Repeat the records from the line with "What do you" up to and including the line with "This screenshot has", leaving the pictures out.

Entries shown:
+++
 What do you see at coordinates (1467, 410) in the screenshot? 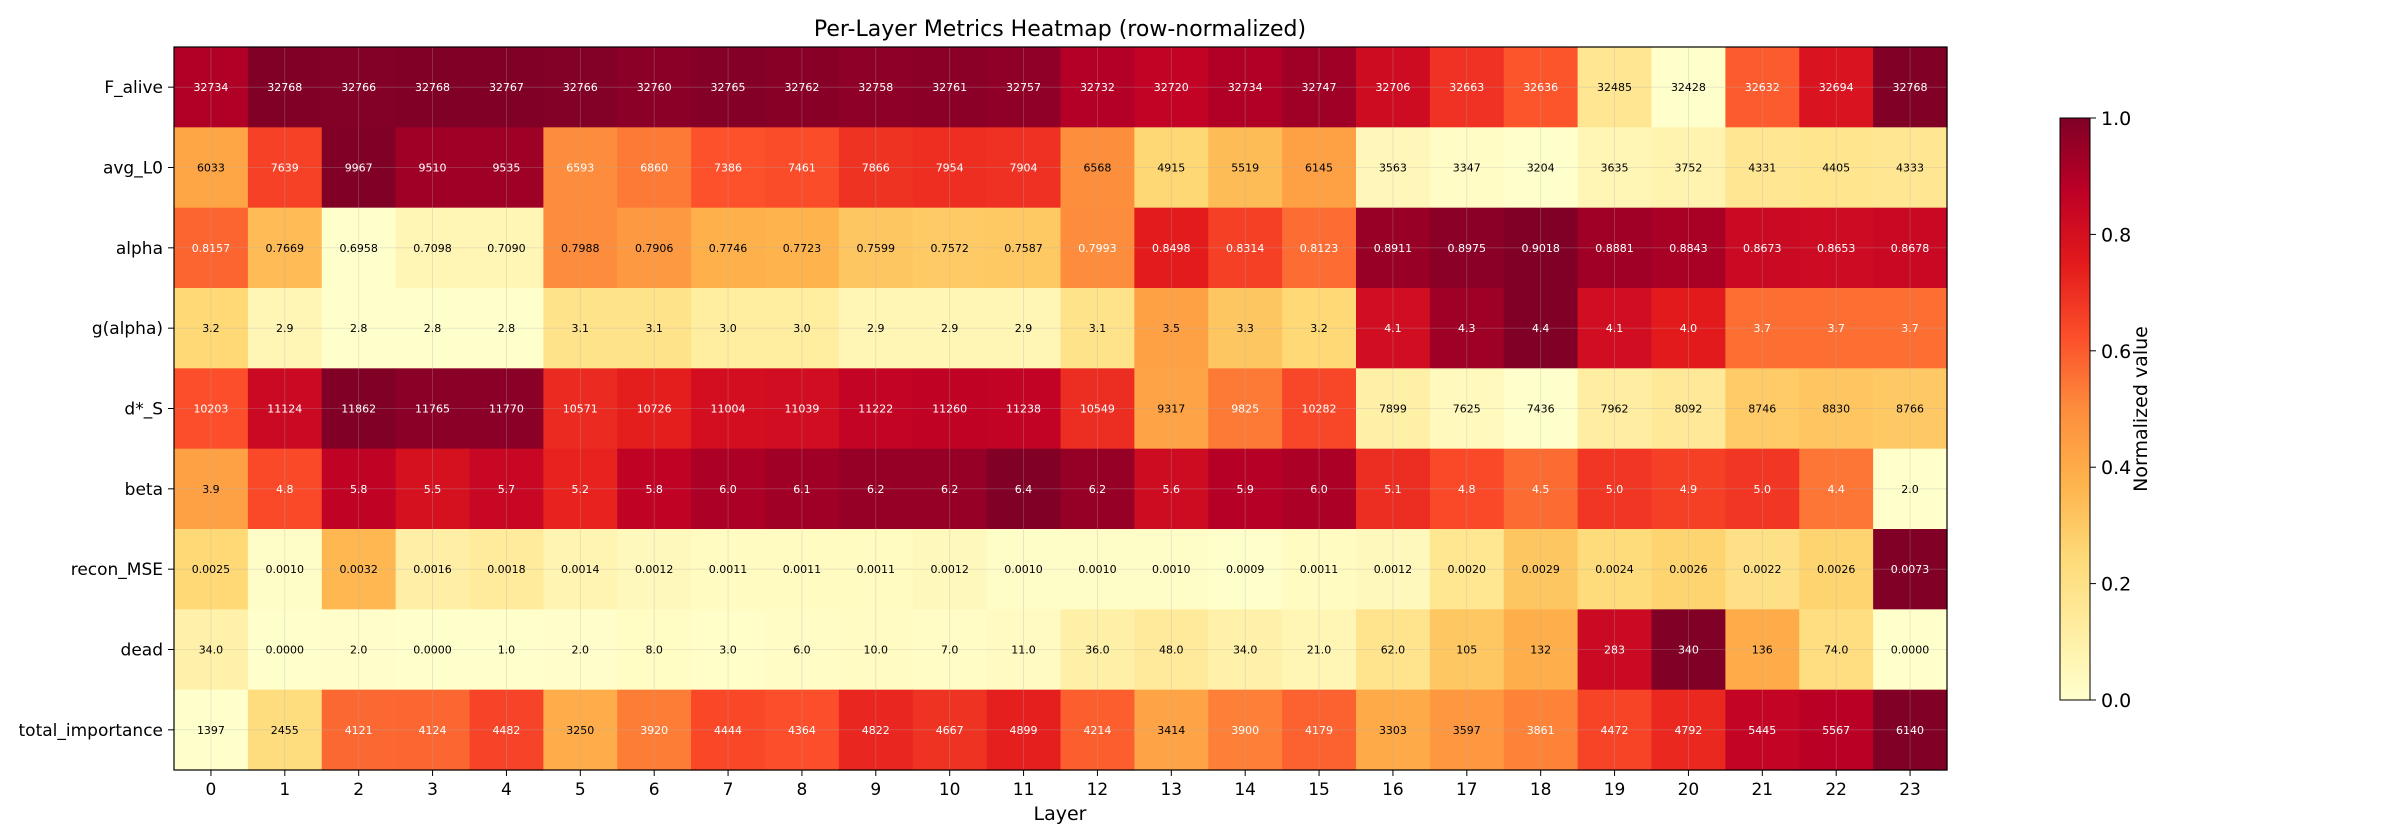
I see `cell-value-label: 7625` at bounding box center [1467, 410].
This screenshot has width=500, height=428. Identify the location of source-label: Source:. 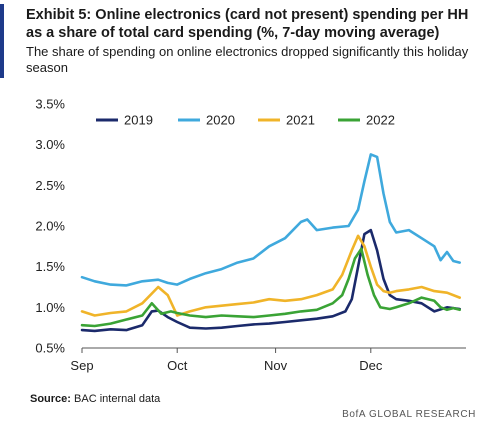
+++
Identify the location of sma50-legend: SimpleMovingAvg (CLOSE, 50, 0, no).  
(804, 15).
+++
Response to the exercise:
 What do you see at coordinates (1467, 410) in the screenshot? 
I see `cell-value-label: 7625` at bounding box center [1467, 410].
This screenshot has width=500, height=428. Identify the location of source-label: Source:. 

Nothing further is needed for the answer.